En cambio, nos centramos en adaptar refrigerantes comerciales asequibles que ya se usaban ampliamente en extintores de incendios, pruebas electrónicas y aplicaciones de limpieza, para que pudieran funcionar como electrolitos de baterías.

Nos centramos en un fluido comercial maduro, seguro y asequible llamado Novec 7300, que tiene baja toxicidad, no es inflamable y no contribuye al calentamiento global.

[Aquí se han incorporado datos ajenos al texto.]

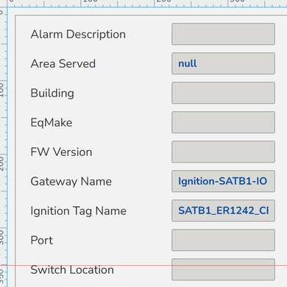This screenshot has height=287, width=287.
Task: Click the FW Version text field
Action: pyautogui.click(x=223, y=152)
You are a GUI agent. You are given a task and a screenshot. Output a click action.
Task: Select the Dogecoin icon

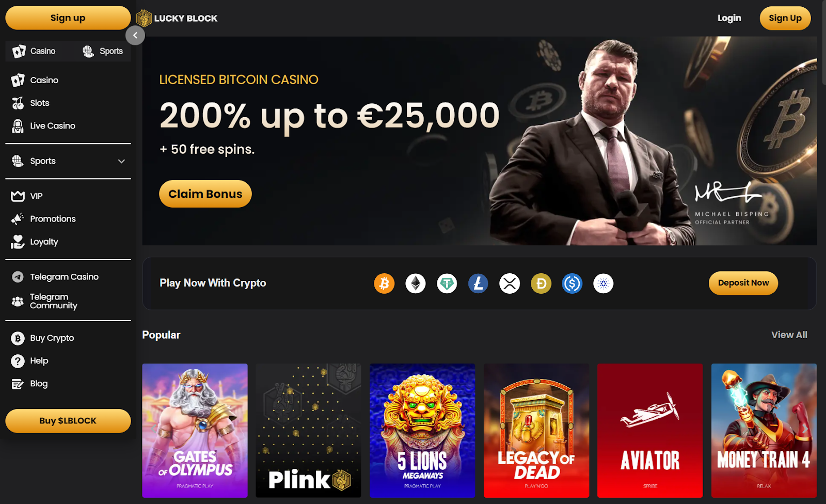tap(541, 284)
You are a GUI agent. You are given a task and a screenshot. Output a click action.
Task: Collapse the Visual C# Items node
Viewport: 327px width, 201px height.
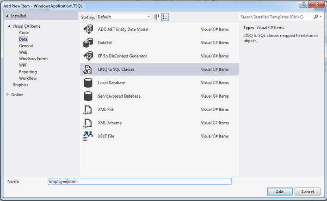tap(9, 26)
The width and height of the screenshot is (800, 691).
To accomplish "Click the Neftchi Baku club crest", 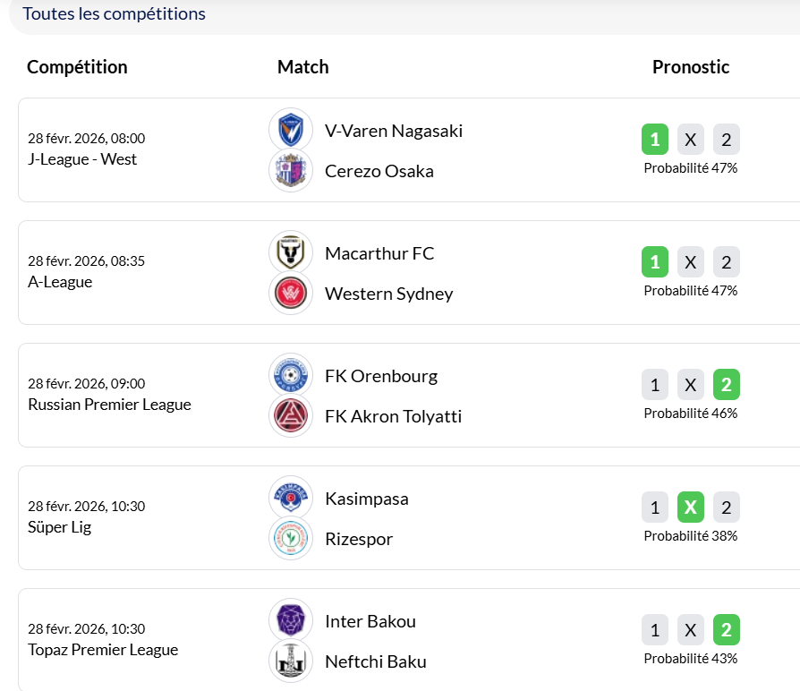I will [x=291, y=661].
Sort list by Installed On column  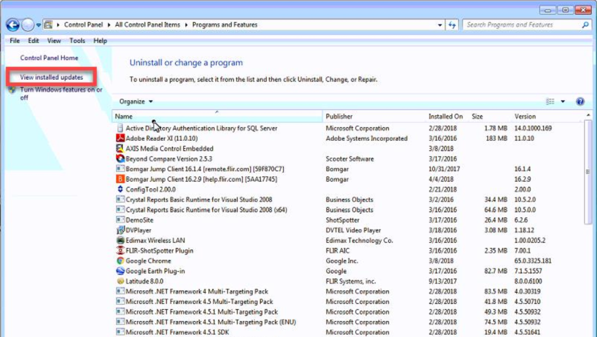(x=445, y=116)
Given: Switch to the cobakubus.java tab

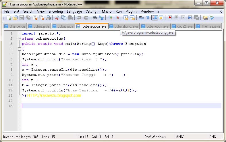Looking at the screenshot, I should click(155, 26).
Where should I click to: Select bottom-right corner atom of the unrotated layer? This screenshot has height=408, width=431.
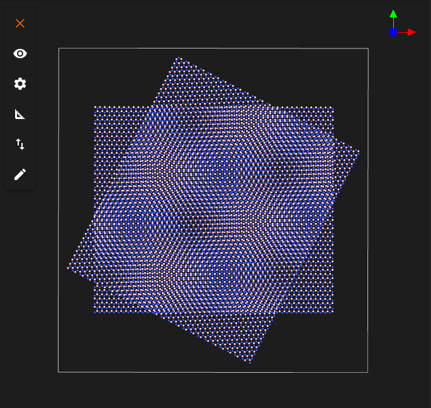point(332,312)
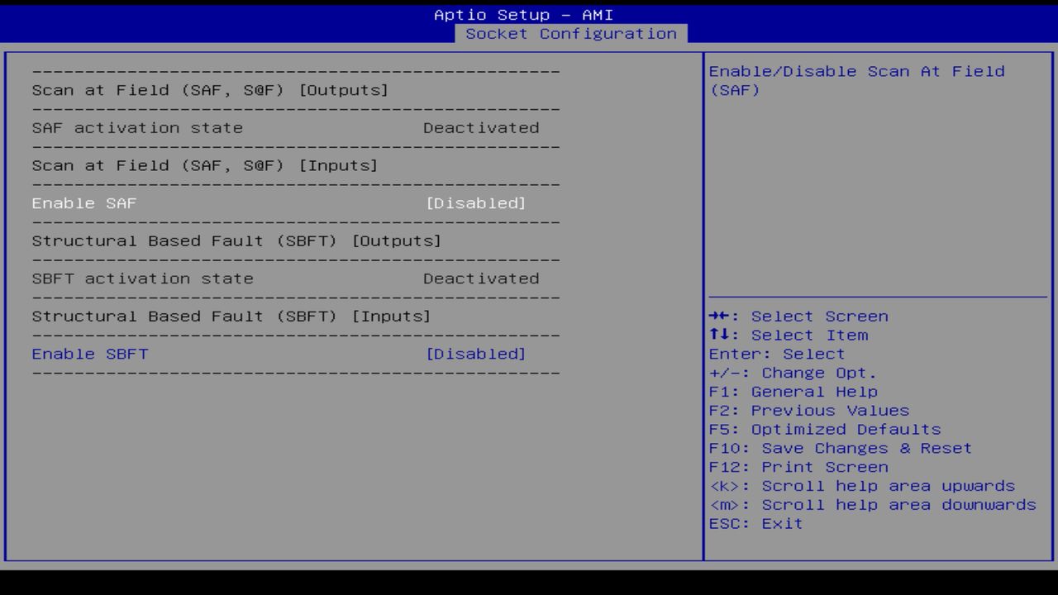Click the Structural Based Fault Inputs header

[230, 316]
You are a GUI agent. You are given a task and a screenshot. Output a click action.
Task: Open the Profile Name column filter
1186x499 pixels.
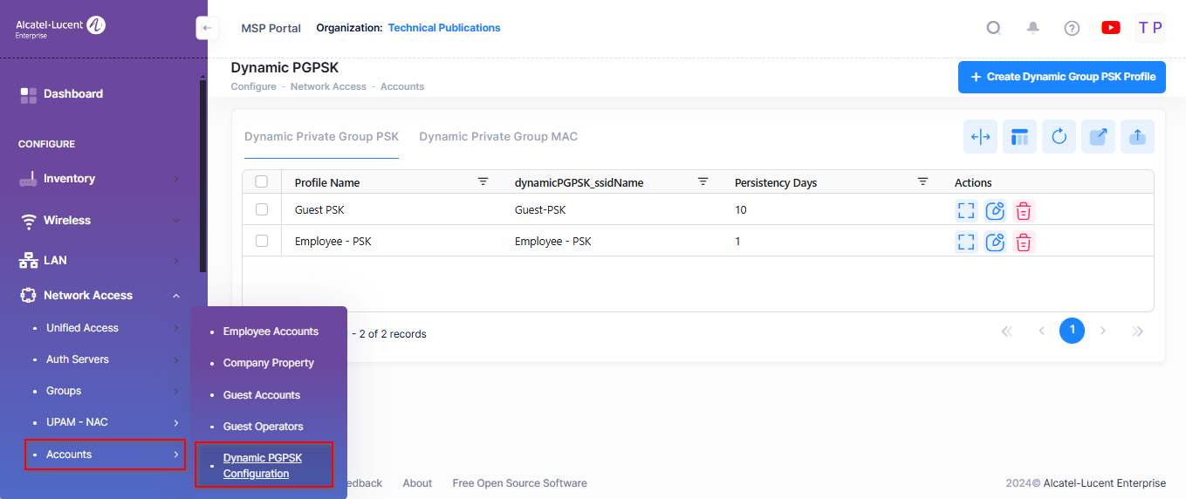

Al combinar este fluido con varios otros químicos que agregaron durabilidad, pudimos producir un electrolito que tenía las características que buscábamos y permitiría que una batería se cargara y descargara durante un año completo sin perder una capacidad significativa.

Lo que aún no se sabe

Debido a que el litio, un metal alcalino, es escaso en la corteza terrestre, es importante investigar qué tan bien se comportan en comparación las baterías que utilizan otros iones de metales alcalinos más abundantes, como el potasio o el sodio. Por esta razón, nuestro estudio se centró predominantemente en baterías de iones de potasio autoextinguibles, aunque también demostró que nuestro electrolito funciona bien para fabricar baterías de iones de litio autoextinguibles.

Queda por ver si nuestro electrolito puede funcionar igualmente bien para otros tipos de baterías que están en desarrollo, como las de iones de sodio, de aluminio y de zinc. Nuestro objetivo es desarrollar baterías prácticas, respetuosas con el medio ambiente y sostenibles, independientemente de su tipo de iones.

Sin embargo, por ahora, dado que nuestro electrolito alternativo tiene propiedades físicas similares a los electrolitos utilizados actualmente, se puede integrar fácilmente con las líneas de producción de baterías actuales. Si la industria lo adopta, esperamos que las empresas puedan fabricar baterías no inflamables utilizando sus instalaciones existentes de baterías de iones de litio.

Apparao M Rao es profesor de física Robert A. Bowen en el departamento de física y astronomía de Universidad de Clemson. Bingan Lu es profesor asociado de Física y Electrónica en la Universidad de Hunan.